Three days without drinking is my glass ceiling. Day one is stubbornness. Day two is bargaining. Day three is a fog of cranky, skin-crawling restlessness that makes me want to unzip my body and step out. I tell myself those are “just” psychological symptoms because they don’t look like the old delirium tremens I had when I quit spirits—no violent shakes or vomiting. But the truth is simpler: my brain has learned a rhythm, and anything off-beat feels wrong. “Just” is doing a lot of work in that sentence.
Here’s the part people don’t see: the constant arithmetic. Can I drive? How many hours until morning? How long does a bottle take to clear at my weight? If someone drops by unannounced at 8 p.m., can I pass for sober? Do I have an answer if they clock my eyes? I keep these calculations fast and quiet, like a gambler counting cards.
Here’s another part people do see, even if we wish they didn’t: the smell, the repeated stories, the slightly-too-loud laugh, the way I avoid certain conversations. The way my partner’s shoulders tighten when I pour “one last glass.” We like to believe we’re getting away with it because no one is dragging us to rehab. Usually, people just don’t want the fight. Tolerance masquerades as ignorance.
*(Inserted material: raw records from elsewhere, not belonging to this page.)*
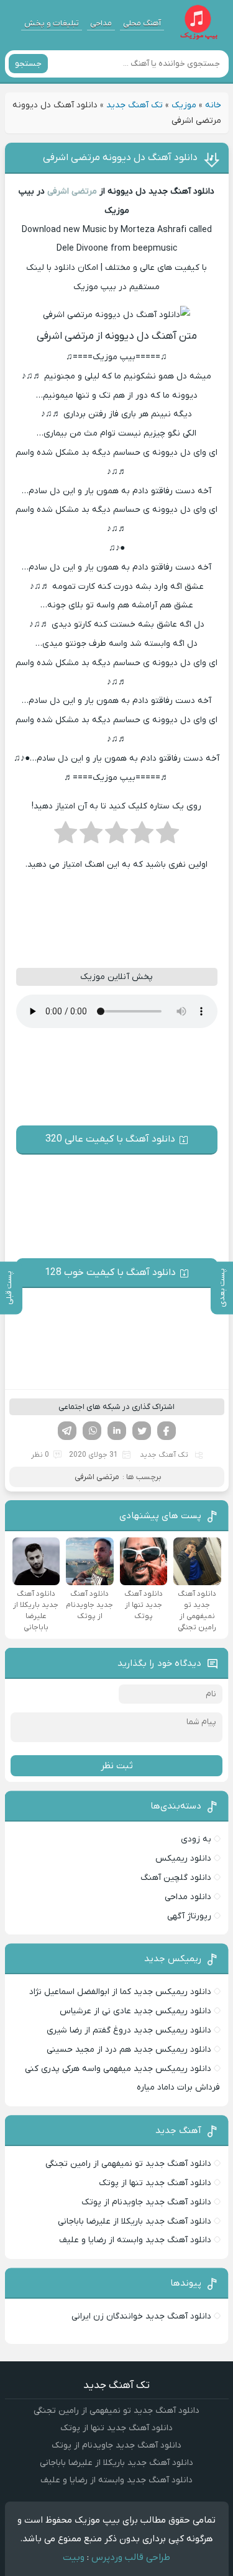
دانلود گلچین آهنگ (175, 1878)
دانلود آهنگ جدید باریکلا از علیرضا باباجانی (134, 2221)
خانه (213, 105)
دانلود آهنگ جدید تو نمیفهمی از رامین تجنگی (128, 2164)
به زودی (196, 1839)
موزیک (183, 105)
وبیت (74, 2557)
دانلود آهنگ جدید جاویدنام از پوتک (146, 2202)
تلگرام (67, 1430)
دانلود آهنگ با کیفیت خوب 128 (110, 1272)
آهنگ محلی (142, 23)
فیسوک (166, 1430)
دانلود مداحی (188, 1897)
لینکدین (116, 1430)
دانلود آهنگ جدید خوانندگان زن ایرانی (141, 2316)
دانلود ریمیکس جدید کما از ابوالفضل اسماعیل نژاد (120, 1992)
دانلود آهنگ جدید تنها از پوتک (155, 2183)
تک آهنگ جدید (134, 105)
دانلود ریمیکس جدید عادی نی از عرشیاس (135, 2011)
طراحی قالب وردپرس (130, 2557)
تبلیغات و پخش (51, 23)
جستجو (28, 63)
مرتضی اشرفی (72, 191)
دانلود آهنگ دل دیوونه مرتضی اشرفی (120, 157)
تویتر (141, 1430)
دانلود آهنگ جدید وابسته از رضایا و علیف (135, 2240)
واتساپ (92, 1430)
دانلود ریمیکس (183, 1858)
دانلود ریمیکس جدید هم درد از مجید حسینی (129, 2049)
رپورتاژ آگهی (189, 1916)
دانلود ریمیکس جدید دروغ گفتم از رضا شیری (129, 2030)
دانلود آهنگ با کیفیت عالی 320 (110, 1139)
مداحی (101, 23)
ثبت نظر (117, 1766)
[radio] (167, 836)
Am I scared? Yes. Not in a thunderclap way—more like the drip of a ceiling you keep telling yourself isn’t that bad. Liver numbers, family histories, stories of people my age who “just didn’t feel well” and never came home. I tell myself I’m different because I have a career and a plan and good skin and a dented-but-intact love life. The disease doesn’t care. It’s patient. It likes planners.
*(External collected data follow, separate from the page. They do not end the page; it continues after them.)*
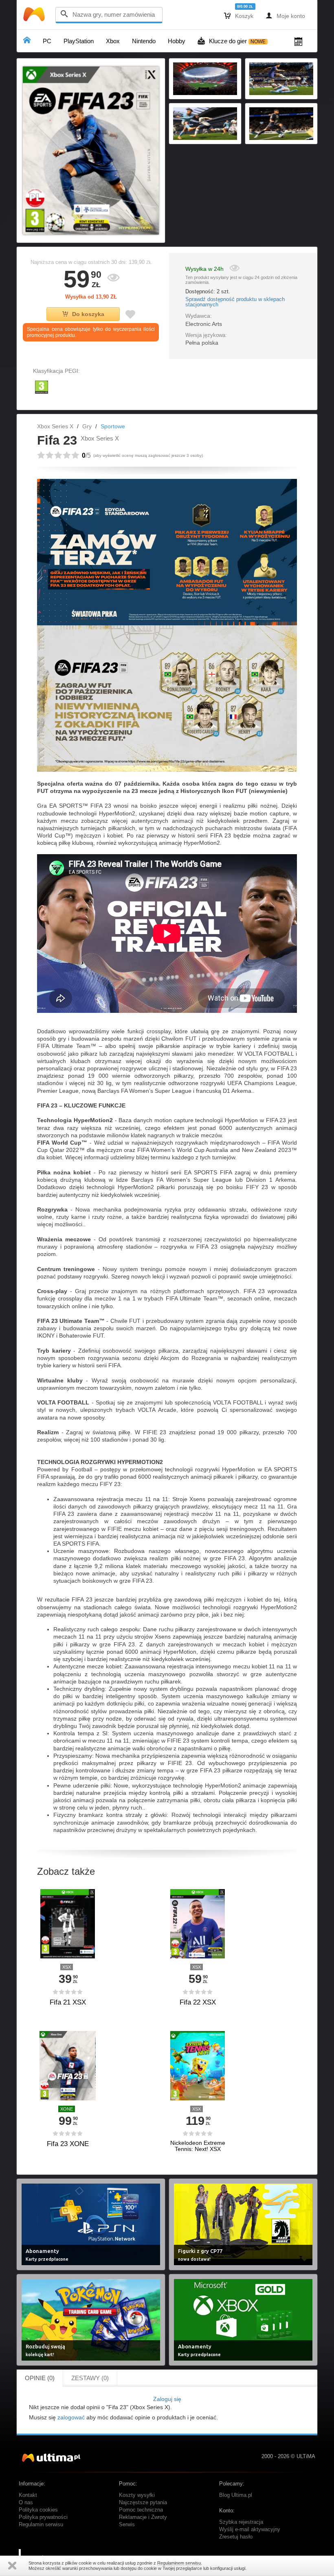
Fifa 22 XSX (198, 2002)
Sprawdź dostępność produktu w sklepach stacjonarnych (235, 302)
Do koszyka (88, 314)
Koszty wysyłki (137, 2495)
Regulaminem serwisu (179, 2562)
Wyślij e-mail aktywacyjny (249, 2529)
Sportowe (113, 426)
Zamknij (12, 2565)
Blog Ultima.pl (235, 2495)
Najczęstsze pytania (143, 2502)
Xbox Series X (55, 426)
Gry (87, 426)
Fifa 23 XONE (68, 2144)
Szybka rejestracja (241, 2522)
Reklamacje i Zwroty (143, 2517)
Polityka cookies (38, 2510)
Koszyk (238, 15)
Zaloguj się (167, 2399)
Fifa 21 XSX (68, 2002)
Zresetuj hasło (236, 2537)
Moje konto (285, 15)
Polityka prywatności (43, 2517)
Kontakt (28, 2495)
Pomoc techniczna (141, 2510)
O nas (26, 2502)
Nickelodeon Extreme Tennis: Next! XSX (197, 2146)
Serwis (127, 2524)
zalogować (71, 2417)
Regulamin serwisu (41, 2524)
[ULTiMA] (35, 16)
Why did I start? Because alcohol worked. It solved a problem—anxiety, loneliness, the 11 p.m. dread, the aftershock of hard days. Then the solution became the problem. Now any whiff of struggle cues the reflex: drink. Pavlov rang the bell; my hand reaches for the corkscrew.
What does help look like? Boring things. Telling the truth to a doctor even though my cheeks burn. Reading the numbers out loud to someone who won’t let me minimize them. Swapping the witching hour for a walk or a shower or a call to a friend who knows the code words. Remembering I already say no to thousands of drinks—I’ve limited the menu to one. That means some “no” muscle exists. People talk about higher powers and hard logic and app trackers and group rooms with bad coffee. Different keys open different locks. What they all have in common is daylight—other eyes, other voices, interruptions to the loop.
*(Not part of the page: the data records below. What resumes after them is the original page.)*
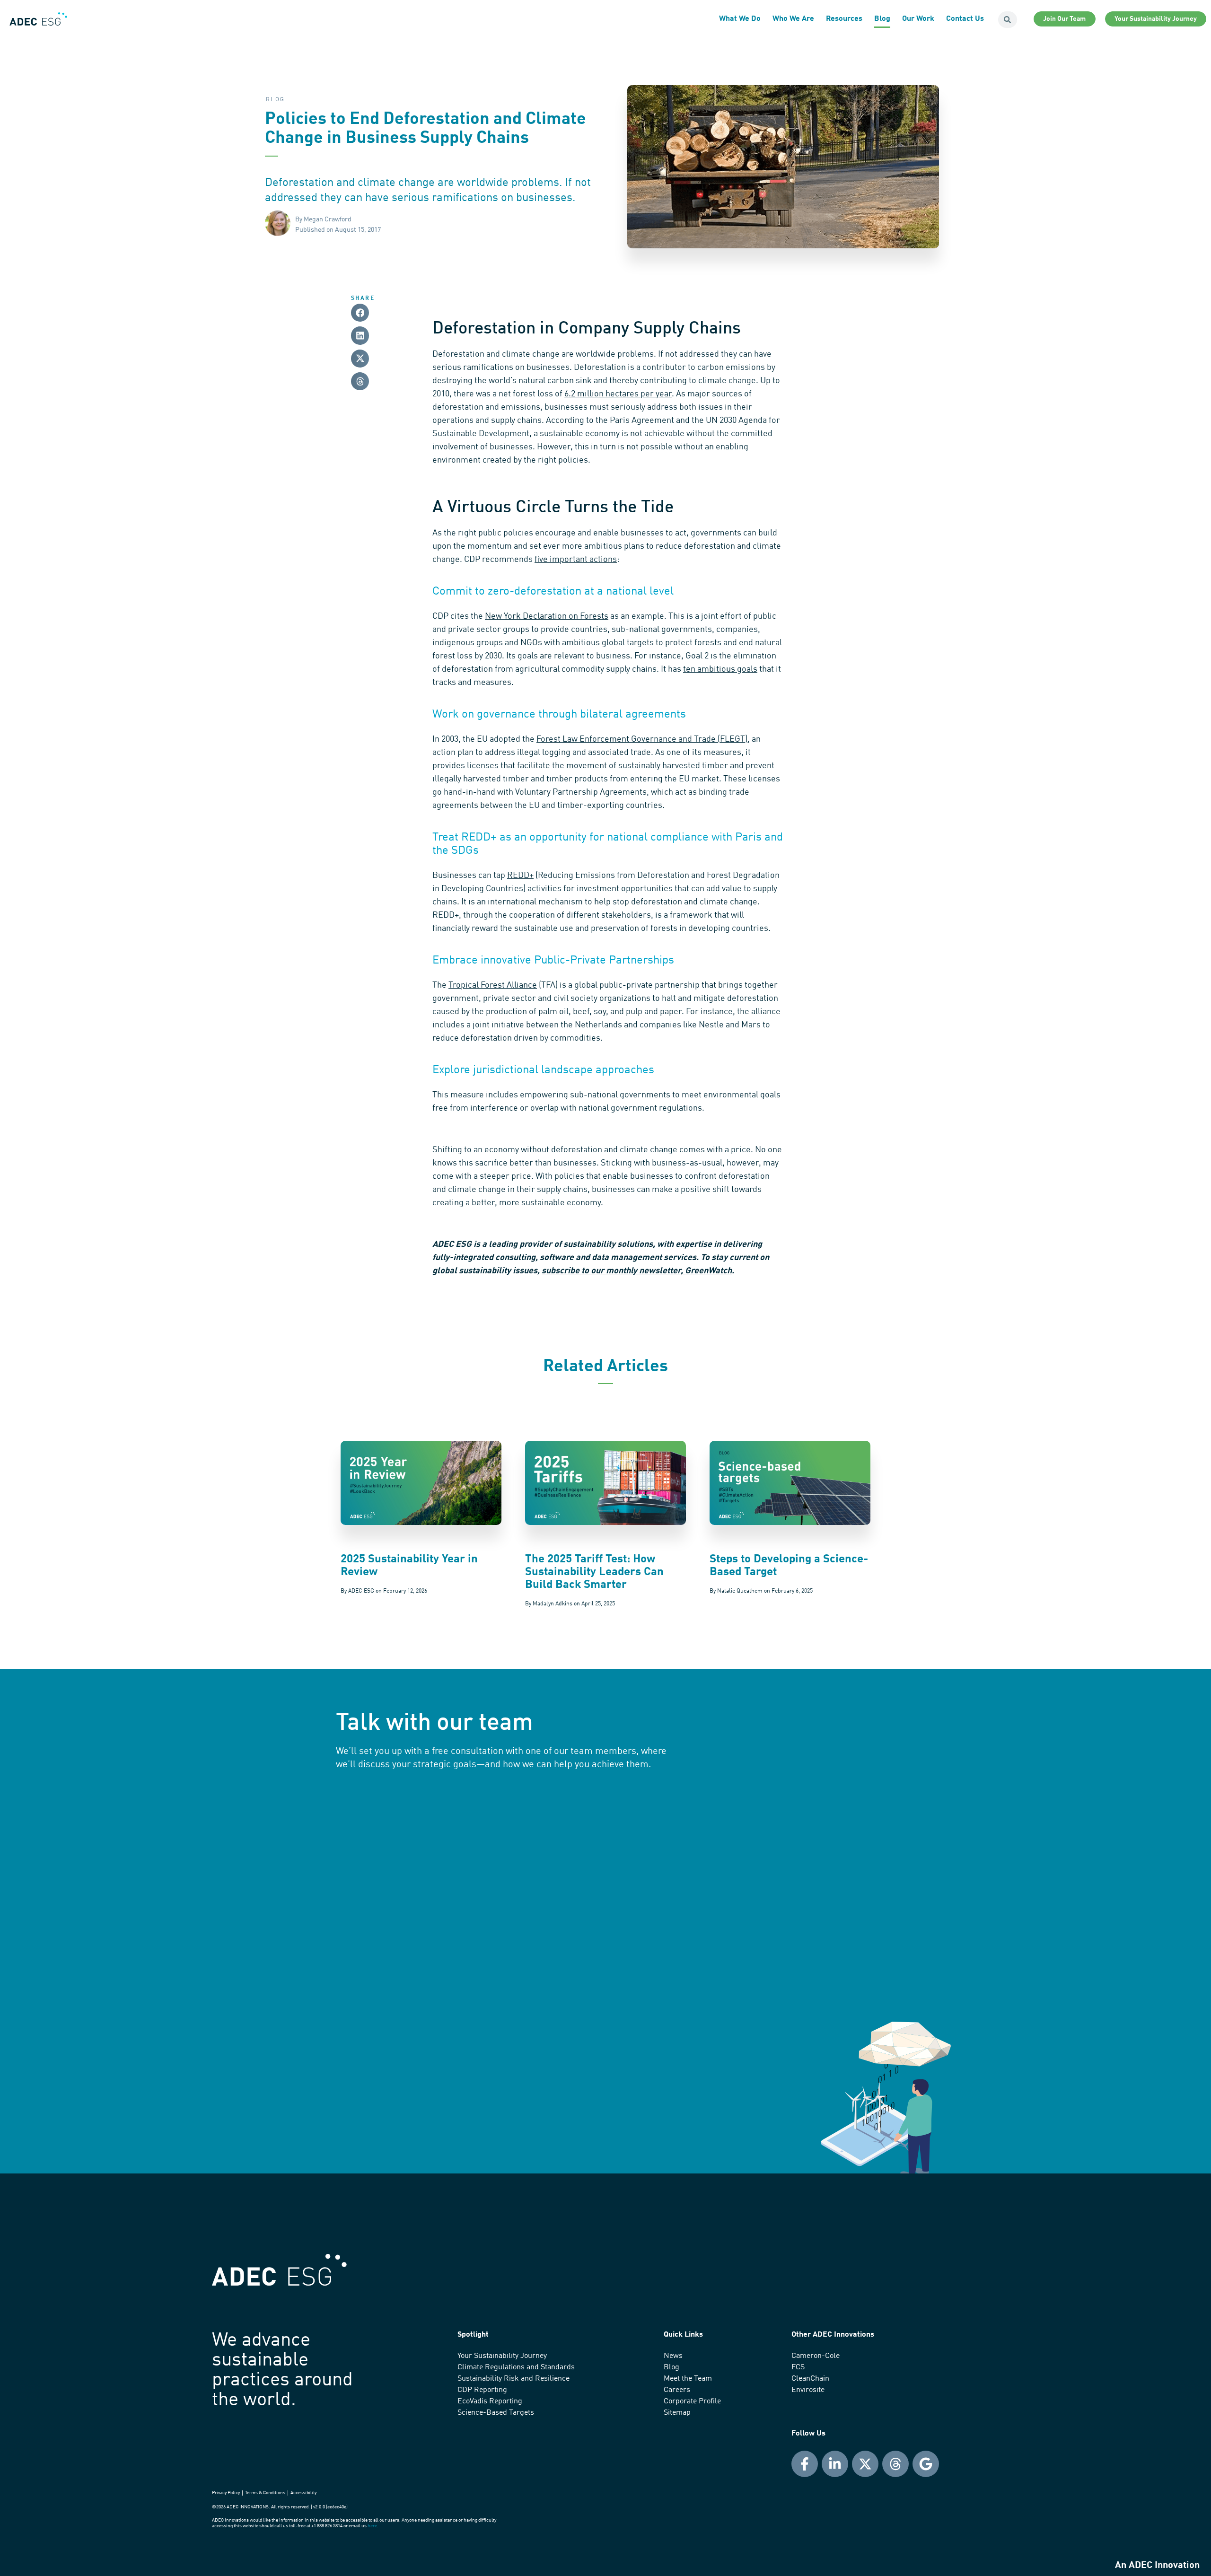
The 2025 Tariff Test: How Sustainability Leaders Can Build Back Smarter (594, 1572)
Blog (882, 19)
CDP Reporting (482, 2390)
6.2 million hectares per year (618, 394)
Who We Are (793, 19)
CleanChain (810, 2379)
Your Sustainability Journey (502, 2356)
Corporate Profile (692, 2401)
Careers (677, 2390)
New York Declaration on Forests (546, 616)
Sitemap (677, 2413)
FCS (798, 2367)
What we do (740, 19)
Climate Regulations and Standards (516, 2367)
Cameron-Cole (815, 2356)
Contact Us (965, 19)
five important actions (576, 559)
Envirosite (808, 2390)
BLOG (275, 100)
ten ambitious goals (720, 669)
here (372, 2525)
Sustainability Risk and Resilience (513, 2379)
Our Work (918, 19)
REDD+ (520, 875)
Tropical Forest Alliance (492, 985)
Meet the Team (688, 2379)
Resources (844, 19)
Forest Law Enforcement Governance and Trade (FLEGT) (641, 739)
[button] (360, 313)
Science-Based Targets (495, 2413)
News (673, 2356)
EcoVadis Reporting (489, 2401)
If you’re looking for the glamorous version of “functioning,” this isn’t it. It’s a precarious stack of good days, stitched together with plausible deniability and mouthwash. It’s doing well at work while your private life narrows to a couch, a bottle, and the belief that you’re the exception. It’s promising your partner you’ll be better, meaning it, and then meeting 8 p.m. like a riptide.
I’m not writing this to glorify the balance; I’m writing it because balance is the lie I’ve told myself the longest. The real secret of a functioning alcoholic isn’t that we can drink and keep our lives intact. It’s that we can keep our lives looking intact long enough that the damage stays private—until it isn’t.
I’m 44. I’m good at my job. I look fine. I’m also someone whose life gets small when the sun goes down. That’s the whole truth. And if there’s a way forward—and I believe there is—it starts with saying this out loud, and then saying it again, and then doing the next unglamorous thing that makes tomorrow a little less about maintenance and a little more about living.